● Excerpt to read
***

Python class

KVCacheParams

`KVCacheParams`

class max.nn.kv_cache.KVCacheParams(dtype, n_kv_heads, head_dim, num_layers, devices, enable_prefix_caching=False, kv_connector=None, kv_connector_config=None, host_kvcache_swap_space_gb=None, page_size=128, is_mla=False, num_q_heads=None, data_parallel_degree=1, n_kv_heads_per_device=0, num_q_heads_per_device=None, kvcache_quant_config=None, num_eagle_speculative_tokens=0)

source

Bases: KVCacheParamInterface

Configuration parameters for key-value cache management in transformer models.

This class encapsulates all configuration options for managing KV caches during inference, including parallelism settings, and memory management.

Parameters:

dtype (DType)
n_kv_heads (int)
head_dim (int)
num_layers (int)
devices (Sequence[DeviceRef])
enable_prefix_caching (bool)
kv_connector (KVConnectorType | None)
kv_connector_config (Any)
host_kvcache_swap_space_gb (float | None)
page_size (int)
is_mla (bool)
num_q_heads (int | None)
data_parallel_degree (int)
n_kv_heads_per_device (int)
num_q_heads_per_device (int | None)
kvcache_quant_config (KVCacheQuantizationConfig | None)
num_eagle_speculative_tokens (int)

`allocate_buffers()`

allocate_buffers(total_num_pages)

source

Allocates the buffers for the KV cache.

Parameters:: total_num_pages (int)
Return type:: list[KVCacheBuffer]

`bytes_per_block`

property bytes_per_block: int

source

Returns the number of bytes per cache block.

When TP>1, each block is sharded across the devices in the tensor parallel group. This method returns the total memory needed to store a block across these devices. Includes memory needed for scales if quantization is enabled.

Returns:: The number of bytes per cache block.

`copy_as_dp_1()`

copy_as_dp_1(replica_idx=0)

source

Creates a copy of the KVCacheParams with data parallelism disabled.

This method creates a new instance of the current configuration and adjusts the device count to reflect a tensor-parallel-only setup (data_parallel_degree=1). The number of devices is divided by the current data parallel degree.

Returns:: A new KVCacheParams instance with data_parallel_degree set to 1.
Raises:: ValueError – If n_devices is not evenly divisible by data_parallel_degree.
Parameters:: replica_idx (int)
Return type:: KVCacheParams

`data_parallel_degree`

data_parallel_degree: int = 1

source

Degree of data parallelism. Must be 1 or equal to n_devices (DP+TP not yet supported).

`devices`

devices: Sequence[DeviceRef]

source

Devices to use for the KV cache.

`dtype`

dtype: DType

source

Data type for storing key and value tensors in the cache.

`dtype_shorthand`

property dtype_shorthand: str

source

Returns a shorthand textual representation of the data type.

Returns:: “bf16” for bfloat16 dtype, “f32” otherwise.

`enable_prefix_caching`

enable_prefix_caching: bool = False

source

Whether to enable prefix caching for efficient reuse of common prompt prefixes.

`get_symbolic_inputs()`

get_symbolic_inputs(prefix='')

***

● Dataset section
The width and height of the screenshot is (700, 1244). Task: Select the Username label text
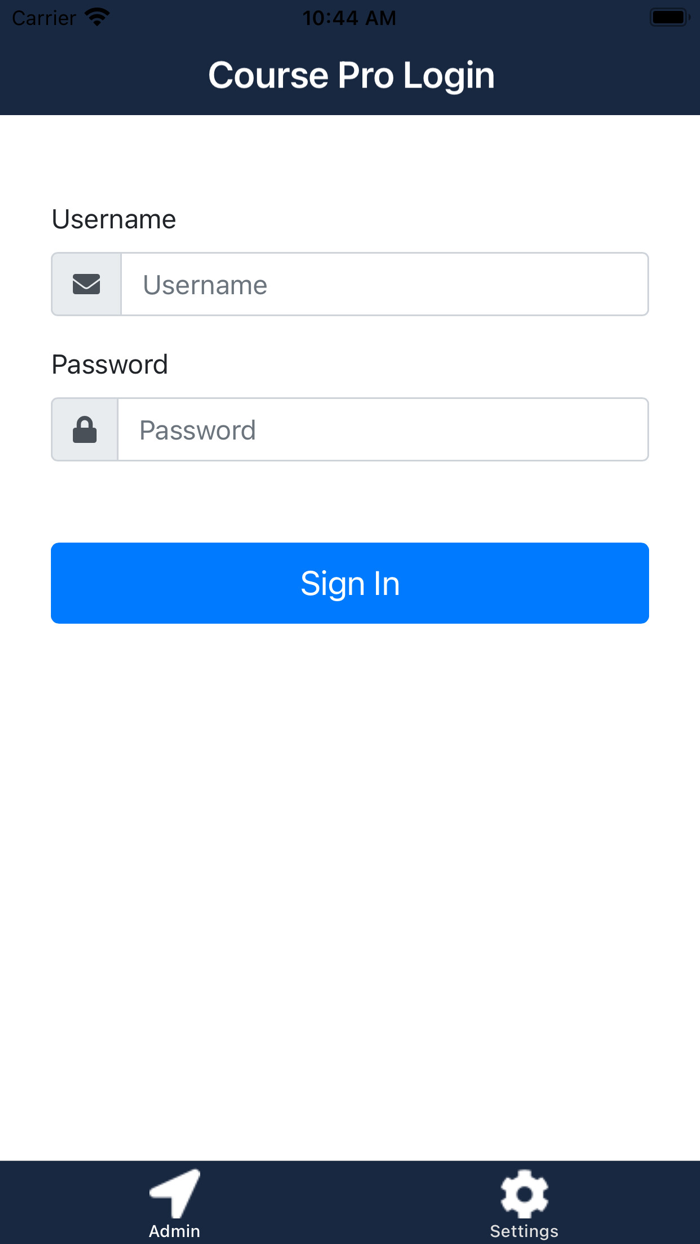coord(113,219)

***

● Objective
Copy the KVCacheParams documentation between "kv_connector (KVConnectorType |" and "num_q_heads (int | None)", inclusive, changing "page_size" to "block_size". The listing has no connection to the KVCacheParams documentation.

● Solution for this task
kv_connector (KVConnectorType | None)
kv_connector_config (Any)
host_kvcache_swap_space_gb (float | None)
block_size (int)
is_mla (bool)
num_q_heads (int | None)